Figure 3: Architecture of MPI+OmpSs-2@Cluster. Application ranks (appranks) communicate via MPI and helper ranks on some other nodes can execute tasks from heavily loaded appranks.

4 Distributed Taskiter

The main limits to the scalability of OmpSs-2@Cluster arise from the sequential creation of tasks and computation of their dependencies on Rank 0, as well as the centralized resolution of top-level task dependencies on the same rank. These bottlenecks are partially mitigated through strong support for task nesting, which increases effective task granularity, and through the Namespace optimization, which reduces the need for centralized dependency management. However, these mechanisms have largely been pushed to their practical limits within the current runtime design. A complementary approach is therefore to exploit structural regularities in the task graph itself, under programmer direction, enabling substantial reductions in the cost of task creation and dependency management.

Many scientific applications employ iterative methods or multi-step simulations in which the same directed acyclic task graph is executed repeatedly at each timestep or iteration. To address this common pattern, the taskiter construct was proposed in 2023 [3]. A loop can be annotated with taskiter provided that each iteration generates the same top-level dependency graph and the program remains valid if the code inside the loop body but outside any task is executed just once.

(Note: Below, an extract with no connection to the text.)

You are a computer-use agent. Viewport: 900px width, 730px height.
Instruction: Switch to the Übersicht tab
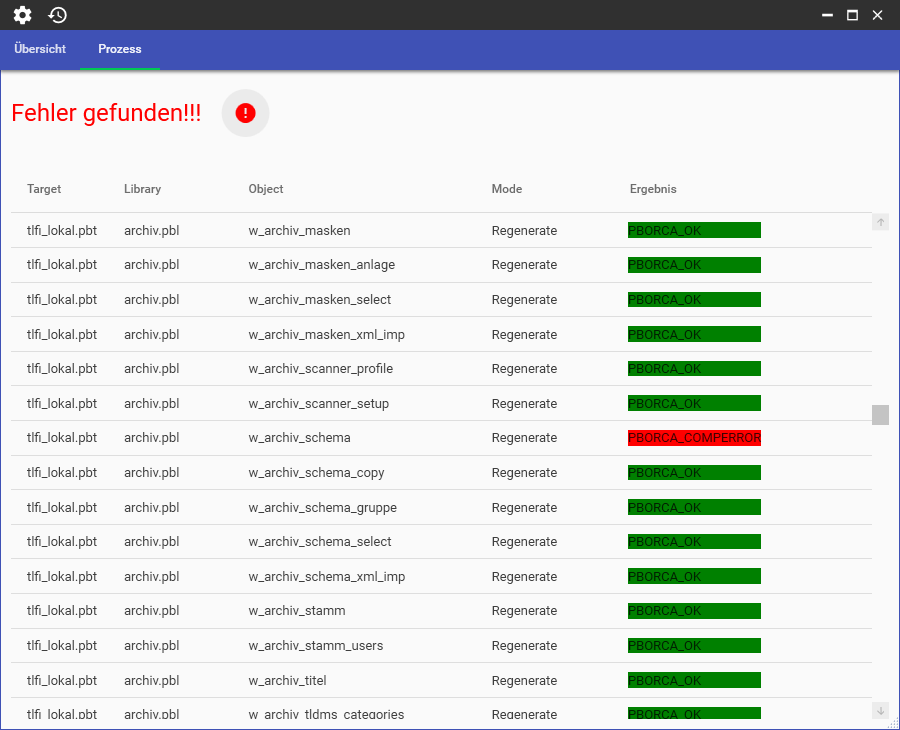click(40, 49)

The runtime instantiates the tasks once and represents the repeated execution of this acyclic structure as a cyclic task graph across iterations.

Distributed taskiter [18] extends this concept to OmpSs-2@Cluster. When the runtime encounters a loop annotated with taskiter, the loop is offloaded to all ranks, each of which locally instantiates the full task dependency graph. The runtime then partitions this cyclic graph across nodes, and each rank precomputes the MPI transfers in which it participates. Compared with MPI + OmpSs-2, the only overhead is the one-time initialization cost, after which the loop body is executed without any control messages. By integrating MPI communications directly into the application’s task graph, distributed taskiter naturally overlaps computation and communication. Experimental results show that this approach achieves throughput matching or exceeding that of MPI + OpenMP. In some cases, for example 3D wave parallelism in the Gauss–Seidel heat equation, the asynchronous tasking approach exposes substantially more parallelism than fork–join MPI + OpenMP, and distributed taskiter achieves performance on par with state-of-the-art TAMPI [17] + OmpSs-2 (see [18]).

5 Conclusions

While task-based programming has proven effective at node level and workflow scale, our experience with OmpSs-2@Cluster confirms that extending fine-grained task graphs to distributed memory quickly encounters scalability limits related to centralized task creation and dependency management. Addressing these issues required substantial runtime engineering effort and a sequence of optimizations to enable practical scalability to tens of nodes.

The paper highlights two complementary directions in which distributed tasking provides tangible benefits. First, OmpSs-2@Cluster can be used selectively to mitigate residual load imbalance in hybrid MPI+OmpSs-2 applications. By combining task offloading with BSC’s DLB library, our approach improves resource utilization with minimal disruption to existing application structure. Second, for applications with regular iterative structure, distributed taskiter demonstrates that exposing and exploiting task-graph regularity can fundamentally reduce runtime overheads. Similar ideas may apply to other kinds of task graph structure.

Overall, these results suggest that distributed tasking is most effective when applied judiciously, either as a targeted mechanism to address specific inefficiencies such as load imbalance, or in conjunction with programmer-provided structure that enables the runtime to avoid repeated control overheads. While OmpSs-2@Cluster cannot replace MPI as the dominant distributed-memory programming model for large-scale HPC, it demonstrates that task-based abstractions can deliver productivity, adaptability, and competitive performance when their limitations are explicitly acknowledged and addressed.